▸ **TASK GOAL**:
Of all the entries below, only the lines from the one with "Click the dr. Brw Indriasari, Sp.A name" up to and including the one with "Go to next preset" are to be duplicated exactly.

▸ **MATERIAL TO PROCESS**:
◇ ◇ ◇

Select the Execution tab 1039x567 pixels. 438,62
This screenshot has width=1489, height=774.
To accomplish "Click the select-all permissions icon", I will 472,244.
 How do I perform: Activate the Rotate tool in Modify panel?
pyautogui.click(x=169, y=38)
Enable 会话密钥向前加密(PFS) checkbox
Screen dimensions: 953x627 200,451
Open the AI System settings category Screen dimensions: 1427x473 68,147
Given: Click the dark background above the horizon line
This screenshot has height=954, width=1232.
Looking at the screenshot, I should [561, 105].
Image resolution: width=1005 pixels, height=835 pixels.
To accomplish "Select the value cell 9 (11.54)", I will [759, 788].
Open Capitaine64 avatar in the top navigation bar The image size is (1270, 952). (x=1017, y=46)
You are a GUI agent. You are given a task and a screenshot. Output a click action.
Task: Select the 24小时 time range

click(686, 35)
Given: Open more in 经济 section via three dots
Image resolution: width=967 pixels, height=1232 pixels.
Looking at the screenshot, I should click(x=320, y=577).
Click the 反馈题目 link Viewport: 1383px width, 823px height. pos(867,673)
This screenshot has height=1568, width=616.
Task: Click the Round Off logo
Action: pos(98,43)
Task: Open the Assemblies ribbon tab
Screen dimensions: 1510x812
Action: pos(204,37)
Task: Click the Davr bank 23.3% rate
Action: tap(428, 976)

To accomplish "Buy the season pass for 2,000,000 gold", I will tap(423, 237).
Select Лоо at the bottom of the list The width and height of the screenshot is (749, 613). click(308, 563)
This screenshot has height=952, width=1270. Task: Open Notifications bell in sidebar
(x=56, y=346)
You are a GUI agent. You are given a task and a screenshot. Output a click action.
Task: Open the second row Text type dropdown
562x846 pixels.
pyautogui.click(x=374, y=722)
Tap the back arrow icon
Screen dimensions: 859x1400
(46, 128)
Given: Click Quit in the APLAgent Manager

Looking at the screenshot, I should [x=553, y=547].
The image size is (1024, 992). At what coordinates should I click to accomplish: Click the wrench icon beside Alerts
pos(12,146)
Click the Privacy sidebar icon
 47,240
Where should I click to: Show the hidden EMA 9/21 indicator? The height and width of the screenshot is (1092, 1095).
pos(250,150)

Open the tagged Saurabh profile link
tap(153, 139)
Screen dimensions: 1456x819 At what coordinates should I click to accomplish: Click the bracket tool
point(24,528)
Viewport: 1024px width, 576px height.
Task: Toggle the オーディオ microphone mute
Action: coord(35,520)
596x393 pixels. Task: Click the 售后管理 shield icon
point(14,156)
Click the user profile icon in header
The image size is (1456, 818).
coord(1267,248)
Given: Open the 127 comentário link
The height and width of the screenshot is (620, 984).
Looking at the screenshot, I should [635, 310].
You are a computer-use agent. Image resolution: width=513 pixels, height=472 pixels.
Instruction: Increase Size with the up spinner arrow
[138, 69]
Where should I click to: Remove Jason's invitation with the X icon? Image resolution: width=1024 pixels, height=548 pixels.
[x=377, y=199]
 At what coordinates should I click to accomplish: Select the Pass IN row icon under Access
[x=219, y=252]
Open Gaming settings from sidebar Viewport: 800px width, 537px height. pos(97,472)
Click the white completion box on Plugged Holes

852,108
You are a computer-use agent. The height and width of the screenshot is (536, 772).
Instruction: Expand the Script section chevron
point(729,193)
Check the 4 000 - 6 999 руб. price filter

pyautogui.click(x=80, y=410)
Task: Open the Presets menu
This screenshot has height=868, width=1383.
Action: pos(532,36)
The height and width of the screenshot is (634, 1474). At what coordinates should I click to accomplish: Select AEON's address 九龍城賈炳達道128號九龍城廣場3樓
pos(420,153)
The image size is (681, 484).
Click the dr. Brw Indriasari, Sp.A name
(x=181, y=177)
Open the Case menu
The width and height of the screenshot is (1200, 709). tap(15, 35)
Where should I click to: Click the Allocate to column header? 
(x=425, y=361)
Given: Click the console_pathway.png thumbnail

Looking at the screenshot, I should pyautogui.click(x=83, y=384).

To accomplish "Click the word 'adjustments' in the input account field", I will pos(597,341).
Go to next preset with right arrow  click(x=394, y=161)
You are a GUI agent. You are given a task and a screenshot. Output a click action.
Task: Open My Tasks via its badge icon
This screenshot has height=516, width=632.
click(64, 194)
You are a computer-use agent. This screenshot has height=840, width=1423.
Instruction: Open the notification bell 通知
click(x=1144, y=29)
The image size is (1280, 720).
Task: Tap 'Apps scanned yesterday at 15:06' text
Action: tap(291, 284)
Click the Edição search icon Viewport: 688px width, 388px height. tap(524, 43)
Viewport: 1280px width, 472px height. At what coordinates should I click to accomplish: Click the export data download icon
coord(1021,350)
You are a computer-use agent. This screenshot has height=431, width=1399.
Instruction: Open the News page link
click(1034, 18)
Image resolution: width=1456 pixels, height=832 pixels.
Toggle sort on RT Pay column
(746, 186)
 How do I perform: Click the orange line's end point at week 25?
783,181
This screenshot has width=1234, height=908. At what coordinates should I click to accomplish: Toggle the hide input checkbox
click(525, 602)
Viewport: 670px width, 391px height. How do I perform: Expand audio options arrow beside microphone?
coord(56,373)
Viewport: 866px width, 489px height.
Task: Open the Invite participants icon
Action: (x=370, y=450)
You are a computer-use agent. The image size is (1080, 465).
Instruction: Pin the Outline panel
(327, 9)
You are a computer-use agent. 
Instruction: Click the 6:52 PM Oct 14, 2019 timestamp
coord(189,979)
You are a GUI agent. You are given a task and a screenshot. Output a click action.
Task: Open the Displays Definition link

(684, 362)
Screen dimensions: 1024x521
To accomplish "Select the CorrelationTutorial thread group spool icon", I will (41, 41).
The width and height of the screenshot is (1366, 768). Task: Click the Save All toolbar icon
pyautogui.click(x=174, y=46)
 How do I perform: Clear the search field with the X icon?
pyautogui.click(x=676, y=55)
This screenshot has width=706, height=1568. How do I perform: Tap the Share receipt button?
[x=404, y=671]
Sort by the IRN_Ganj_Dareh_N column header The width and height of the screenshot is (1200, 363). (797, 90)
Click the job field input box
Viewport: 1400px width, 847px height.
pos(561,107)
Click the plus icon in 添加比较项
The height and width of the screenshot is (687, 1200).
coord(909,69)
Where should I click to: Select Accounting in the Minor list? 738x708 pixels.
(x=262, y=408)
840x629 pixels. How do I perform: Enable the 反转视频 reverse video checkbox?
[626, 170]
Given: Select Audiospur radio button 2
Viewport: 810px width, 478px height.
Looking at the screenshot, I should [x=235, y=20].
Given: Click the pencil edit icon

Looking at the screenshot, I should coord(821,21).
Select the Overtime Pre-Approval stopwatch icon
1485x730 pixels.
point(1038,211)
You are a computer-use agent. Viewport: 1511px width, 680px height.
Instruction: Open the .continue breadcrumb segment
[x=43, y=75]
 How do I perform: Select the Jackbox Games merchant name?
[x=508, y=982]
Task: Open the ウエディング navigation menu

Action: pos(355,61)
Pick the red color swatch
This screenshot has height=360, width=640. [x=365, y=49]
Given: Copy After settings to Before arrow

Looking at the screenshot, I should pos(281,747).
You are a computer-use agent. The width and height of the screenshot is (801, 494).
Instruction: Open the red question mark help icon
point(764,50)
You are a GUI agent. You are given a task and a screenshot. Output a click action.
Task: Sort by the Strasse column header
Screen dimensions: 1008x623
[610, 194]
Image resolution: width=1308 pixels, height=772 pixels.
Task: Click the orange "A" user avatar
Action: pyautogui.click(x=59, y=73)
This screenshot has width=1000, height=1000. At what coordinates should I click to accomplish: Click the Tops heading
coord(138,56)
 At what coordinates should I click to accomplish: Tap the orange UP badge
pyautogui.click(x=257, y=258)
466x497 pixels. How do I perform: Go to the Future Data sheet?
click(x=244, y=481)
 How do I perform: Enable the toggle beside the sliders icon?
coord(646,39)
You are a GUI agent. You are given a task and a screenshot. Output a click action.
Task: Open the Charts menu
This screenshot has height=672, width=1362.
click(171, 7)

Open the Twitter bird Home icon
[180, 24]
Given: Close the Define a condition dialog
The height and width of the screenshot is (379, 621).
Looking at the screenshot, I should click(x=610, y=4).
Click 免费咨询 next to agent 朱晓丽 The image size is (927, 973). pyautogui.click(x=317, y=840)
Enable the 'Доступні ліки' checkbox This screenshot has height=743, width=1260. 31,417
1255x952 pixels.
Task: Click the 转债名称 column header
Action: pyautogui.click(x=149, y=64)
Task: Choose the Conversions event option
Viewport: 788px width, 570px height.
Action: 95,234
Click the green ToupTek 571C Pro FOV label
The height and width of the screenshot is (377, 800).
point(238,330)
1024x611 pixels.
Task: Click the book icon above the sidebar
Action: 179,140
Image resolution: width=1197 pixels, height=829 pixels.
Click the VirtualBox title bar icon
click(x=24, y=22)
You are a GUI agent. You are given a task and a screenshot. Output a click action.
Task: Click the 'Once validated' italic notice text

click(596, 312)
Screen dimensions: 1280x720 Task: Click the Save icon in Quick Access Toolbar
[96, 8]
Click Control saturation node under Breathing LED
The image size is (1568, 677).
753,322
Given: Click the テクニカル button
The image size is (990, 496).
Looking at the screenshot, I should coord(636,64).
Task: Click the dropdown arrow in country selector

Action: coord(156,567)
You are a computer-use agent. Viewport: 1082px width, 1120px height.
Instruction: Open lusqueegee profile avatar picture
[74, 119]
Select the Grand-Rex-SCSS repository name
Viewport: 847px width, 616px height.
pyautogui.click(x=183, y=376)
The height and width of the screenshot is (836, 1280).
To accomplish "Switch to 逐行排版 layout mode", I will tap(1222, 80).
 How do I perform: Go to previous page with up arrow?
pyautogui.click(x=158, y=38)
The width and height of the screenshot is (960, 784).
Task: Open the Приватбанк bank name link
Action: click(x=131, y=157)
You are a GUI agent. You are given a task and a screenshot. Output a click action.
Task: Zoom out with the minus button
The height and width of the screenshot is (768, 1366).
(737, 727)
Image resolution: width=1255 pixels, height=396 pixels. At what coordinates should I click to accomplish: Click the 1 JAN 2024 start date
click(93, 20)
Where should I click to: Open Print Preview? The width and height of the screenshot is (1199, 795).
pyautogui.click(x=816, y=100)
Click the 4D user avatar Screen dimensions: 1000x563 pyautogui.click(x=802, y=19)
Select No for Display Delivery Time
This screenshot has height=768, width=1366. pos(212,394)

◇ ◇ ◇

▸ **ANSWER SECTION**:
Click the dr. Brw Indriasari, Sp.A name
(x=181, y=177)
Open the Case menu
The width and height of the screenshot is (1200, 709). tap(15, 35)
Where should I click to: Click the Allocate to column header? 
(x=425, y=361)
Given: Click the console_pathway.png thumbnail

Looking at the screenshot, I should pyautogui.click(x=83, y=384).

To accomplish "Click the word 'adjustments' in the input account field", I will pos(597,341).
Go to next preset with right arrow  click(x=394, y=161)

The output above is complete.